Find where "Open the 激活 conversion goal dropdown" occurs in the data below, and retype that line and every later line exactly.

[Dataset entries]
Start of Block

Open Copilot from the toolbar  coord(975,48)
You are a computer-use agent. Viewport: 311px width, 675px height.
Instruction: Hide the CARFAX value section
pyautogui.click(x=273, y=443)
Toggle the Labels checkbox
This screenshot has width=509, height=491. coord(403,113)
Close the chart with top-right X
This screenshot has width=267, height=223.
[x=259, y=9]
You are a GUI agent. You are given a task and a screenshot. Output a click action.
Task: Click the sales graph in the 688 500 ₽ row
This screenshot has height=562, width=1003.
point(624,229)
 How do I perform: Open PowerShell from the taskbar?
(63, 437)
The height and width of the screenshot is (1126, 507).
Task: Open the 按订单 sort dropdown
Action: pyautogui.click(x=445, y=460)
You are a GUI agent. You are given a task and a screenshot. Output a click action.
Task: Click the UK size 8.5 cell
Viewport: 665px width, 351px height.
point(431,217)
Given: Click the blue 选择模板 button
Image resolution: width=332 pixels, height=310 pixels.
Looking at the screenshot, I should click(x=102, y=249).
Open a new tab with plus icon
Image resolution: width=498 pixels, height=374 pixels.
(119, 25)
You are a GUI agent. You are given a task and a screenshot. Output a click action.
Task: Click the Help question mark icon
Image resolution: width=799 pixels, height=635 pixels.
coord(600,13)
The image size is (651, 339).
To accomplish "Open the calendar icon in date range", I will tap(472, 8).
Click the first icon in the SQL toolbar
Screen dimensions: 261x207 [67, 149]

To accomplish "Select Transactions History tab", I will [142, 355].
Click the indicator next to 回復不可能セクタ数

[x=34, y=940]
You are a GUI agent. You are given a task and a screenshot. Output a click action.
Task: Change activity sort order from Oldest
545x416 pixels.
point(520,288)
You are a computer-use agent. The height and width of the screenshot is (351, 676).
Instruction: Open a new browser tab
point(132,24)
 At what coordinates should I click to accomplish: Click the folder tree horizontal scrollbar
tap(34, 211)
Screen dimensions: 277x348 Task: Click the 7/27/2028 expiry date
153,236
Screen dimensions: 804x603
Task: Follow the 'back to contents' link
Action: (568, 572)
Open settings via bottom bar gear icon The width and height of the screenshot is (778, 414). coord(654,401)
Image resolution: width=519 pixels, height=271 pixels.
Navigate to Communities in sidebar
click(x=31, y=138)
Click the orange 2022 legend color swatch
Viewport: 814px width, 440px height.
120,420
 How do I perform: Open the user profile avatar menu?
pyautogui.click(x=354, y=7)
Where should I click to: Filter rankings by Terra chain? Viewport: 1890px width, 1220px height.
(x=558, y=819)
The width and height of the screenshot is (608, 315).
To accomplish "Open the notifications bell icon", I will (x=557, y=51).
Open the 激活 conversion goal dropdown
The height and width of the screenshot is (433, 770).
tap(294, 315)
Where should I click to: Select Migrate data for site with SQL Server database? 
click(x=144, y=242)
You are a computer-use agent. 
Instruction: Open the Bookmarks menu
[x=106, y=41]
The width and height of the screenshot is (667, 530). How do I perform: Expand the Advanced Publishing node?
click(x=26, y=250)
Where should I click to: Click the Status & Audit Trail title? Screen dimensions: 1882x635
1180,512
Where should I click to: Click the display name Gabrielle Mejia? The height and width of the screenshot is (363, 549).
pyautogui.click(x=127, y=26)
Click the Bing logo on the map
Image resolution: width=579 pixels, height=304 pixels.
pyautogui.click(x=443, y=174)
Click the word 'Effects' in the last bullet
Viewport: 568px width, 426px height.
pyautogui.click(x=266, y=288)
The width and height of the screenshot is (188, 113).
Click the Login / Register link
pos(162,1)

End of Block

EXERCISE OUTPUT:
Open the 激活 conversion goal dropdown
The height and width of the screenshot is (433, 770).
tap(294, 315)
Where should I click to: Select Migrate data for site with SQL Server database? 
click(x=144, y=242)
You are a computer-use agent. 
Instruction: Open the Bookmarks menu
[x=106, y=41]
The width and height of the screenshot is (667, 530). How do I perform: Expand the Advanced Publishing node?
click(x=26, y=250)
Where should I click to: Click the Status & Audit Trail title? Screen dimensions: 1882x635
1180,512
Where should I click to: Click the display name Gabrielle Mejia? The height and width of the screenshot is (363, 549).
pyautogui.click(x=127, y=26)
Click the Bing logo on the map
Image resolution: width=579 pixels, height=304 pixels.
pyautogui.click(x=443, y=174)
Click the word 'Effects' in the last bullet
Viewport: 568px width, 426px height.
pyautogui.click(x=266, y=288)
The width and height of the screenshot is (188, 113).
Click the Login / Register link
pos(162,1)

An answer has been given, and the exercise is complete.